David Herman wrote:
Now the cascade:
array.{
pop()
pop()
};
That looks like `with`, it acts like `with`,
No, it doesn't, and it would be really helpful if you would try to
understand why it doesn't.
So the key here is prototype chain vs. scope chain. 'with' extends the
scope chain:
with (array) {
pop()
pop()
};
so the two chains look like this:
Object.prototype <---------------+
^ \
| \
Array.prototype :
^ :
| |
HEAD -> array -- next-outer-scope --> global
where HEAD is the head of the scope chain. The [[Prototype]]-linked
chain points upward, the scope chain left-to-right.
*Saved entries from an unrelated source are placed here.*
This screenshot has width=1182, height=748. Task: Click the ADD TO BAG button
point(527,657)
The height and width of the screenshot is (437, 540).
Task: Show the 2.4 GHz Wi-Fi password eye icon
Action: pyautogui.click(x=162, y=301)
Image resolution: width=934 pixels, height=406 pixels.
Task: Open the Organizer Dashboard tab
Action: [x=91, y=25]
Of course there is
no next-outer-scope intrinsic property of array, that would make a
pigeon-hole problem (with (array) (function () { with (array) {...} }),
e.g.)
Cascades do nothing to the scope chain and desugar
array.{
pop()
pop()
};
to
array.pop();
array.pop();
For the example, with pop the method on Array.prototype, of course there
is no difference. Even if a custom 'pop' property were added to just
array, shadowing Array.prototype.pop, no difference. But the crucial
difference is when array is not even an array, or there's a typo:
array.{
pop()
flop()
};
Unlike the 'with' case, flop() in the cascade is desugared to
array.flop(), so there's a type error trying to invoke the undefined
value, absent any 'flop'-named property with a callable value in array
itself, or on its prototype chain.
In the 'with' case, a global
var flop = function () { return "haha"; }
assigned before the 'with' will make the equivalent 'with'-based code
compile and run -- but probably not as intended.
This may seem not much of a difference, but it's major not only due to
the typo and array-not-an-Array-instance cases. The scope chain
extension is costly and forces deoptimization in common implementations.
And of course 'with' is banned in strict mode.
Dave, any other differences to spell out?